### The exercise
Copy the lines below word for word, covering the stretch from the line containing "Sort the table by Sightings" through the line containing "Action: click(188, 463)", both ends included.

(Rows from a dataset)
· · · ·

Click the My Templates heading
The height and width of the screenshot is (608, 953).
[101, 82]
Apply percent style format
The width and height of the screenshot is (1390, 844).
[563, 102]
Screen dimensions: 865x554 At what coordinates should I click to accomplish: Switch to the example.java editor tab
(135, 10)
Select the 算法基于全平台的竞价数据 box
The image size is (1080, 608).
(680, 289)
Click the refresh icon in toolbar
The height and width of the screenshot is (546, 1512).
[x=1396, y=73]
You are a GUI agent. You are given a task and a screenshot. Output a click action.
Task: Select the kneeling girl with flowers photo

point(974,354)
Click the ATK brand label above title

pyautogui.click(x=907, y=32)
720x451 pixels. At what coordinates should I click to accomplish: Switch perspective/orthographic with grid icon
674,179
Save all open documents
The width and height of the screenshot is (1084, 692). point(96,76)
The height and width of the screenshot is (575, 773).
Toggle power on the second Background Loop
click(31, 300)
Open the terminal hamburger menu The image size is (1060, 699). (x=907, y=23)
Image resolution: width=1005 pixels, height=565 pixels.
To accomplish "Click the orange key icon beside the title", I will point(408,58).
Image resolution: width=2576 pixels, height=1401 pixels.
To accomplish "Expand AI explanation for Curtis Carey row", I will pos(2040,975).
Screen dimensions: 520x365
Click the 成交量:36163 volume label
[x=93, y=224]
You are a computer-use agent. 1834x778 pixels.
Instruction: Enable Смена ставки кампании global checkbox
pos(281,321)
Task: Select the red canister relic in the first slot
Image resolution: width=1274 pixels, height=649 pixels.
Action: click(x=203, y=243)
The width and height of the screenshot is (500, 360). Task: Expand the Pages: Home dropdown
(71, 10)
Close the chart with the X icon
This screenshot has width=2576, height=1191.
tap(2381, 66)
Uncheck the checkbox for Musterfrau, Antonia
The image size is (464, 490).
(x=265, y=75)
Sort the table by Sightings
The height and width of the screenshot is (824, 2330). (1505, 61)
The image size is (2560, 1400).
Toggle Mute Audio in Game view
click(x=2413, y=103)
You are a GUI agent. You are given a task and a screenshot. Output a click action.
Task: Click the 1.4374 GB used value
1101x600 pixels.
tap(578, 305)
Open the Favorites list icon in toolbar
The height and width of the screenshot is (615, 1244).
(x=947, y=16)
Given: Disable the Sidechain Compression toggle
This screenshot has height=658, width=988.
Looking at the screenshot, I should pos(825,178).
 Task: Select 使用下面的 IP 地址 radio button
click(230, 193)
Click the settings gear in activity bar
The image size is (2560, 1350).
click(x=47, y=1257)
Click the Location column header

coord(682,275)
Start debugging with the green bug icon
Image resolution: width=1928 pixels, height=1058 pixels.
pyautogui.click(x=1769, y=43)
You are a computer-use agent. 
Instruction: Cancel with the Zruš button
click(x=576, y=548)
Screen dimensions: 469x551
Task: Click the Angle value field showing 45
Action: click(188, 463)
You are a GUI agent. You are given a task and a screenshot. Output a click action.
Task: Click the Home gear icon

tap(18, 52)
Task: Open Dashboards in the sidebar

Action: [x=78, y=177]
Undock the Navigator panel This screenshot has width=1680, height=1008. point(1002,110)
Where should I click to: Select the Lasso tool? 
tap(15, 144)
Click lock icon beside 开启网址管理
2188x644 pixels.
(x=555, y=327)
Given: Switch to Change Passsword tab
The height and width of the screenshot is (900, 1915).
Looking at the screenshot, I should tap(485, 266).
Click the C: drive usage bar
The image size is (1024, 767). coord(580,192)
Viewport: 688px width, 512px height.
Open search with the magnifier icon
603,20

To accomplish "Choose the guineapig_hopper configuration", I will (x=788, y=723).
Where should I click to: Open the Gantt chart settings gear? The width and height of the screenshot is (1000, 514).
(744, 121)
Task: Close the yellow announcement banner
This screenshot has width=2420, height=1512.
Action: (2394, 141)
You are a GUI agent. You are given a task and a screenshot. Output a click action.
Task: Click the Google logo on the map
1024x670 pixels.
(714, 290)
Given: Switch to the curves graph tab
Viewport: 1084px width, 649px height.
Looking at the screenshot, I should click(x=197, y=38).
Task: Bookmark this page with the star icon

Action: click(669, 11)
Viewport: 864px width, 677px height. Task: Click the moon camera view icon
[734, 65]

· · · ·

### Complete answer
Sort the table by Sightings
The height and width of the screenshot is (824, 2330). (1505, 61)
The image size is (2560, 1400).
Toggle Mute Audio in Game view
click(x=2413, y=103)
You are a GUI agent. You are given a task and a screenshot. Output a click action.
Task: Click the 1.4374 GB used value
1101x600 pixels.
tap(578, 305)
Open the Favorites list icon in toolbar
The height and width of the screenshot is (615, 1244).
(x=947, y=16)
Given: Disable the Sidechain Compression toggle
This screenshot has height=658, width=988.
Looking at the screenshot, I should pos(825,178).
 Task: Select 使用下面的 IP 地址 radio button
click(230, 193)
Click the settings gear in activity bar
The image size is (2560, 1350).
click(x=47, y=1257)
Click the Location column header

coord(682,275)
Start debugging with the green bug icon
Image resolution: width=1928 pixels, height=1058 pixels.
pyautogui.click(x=1769, y=43)
You are a computer-use agent. 
Instruction: Cancel with the Zruš button
click(x=576, y=548)
Screen dimensions: 469x551
Task: Click the Angle value field showing 45
Action: click(188, 463)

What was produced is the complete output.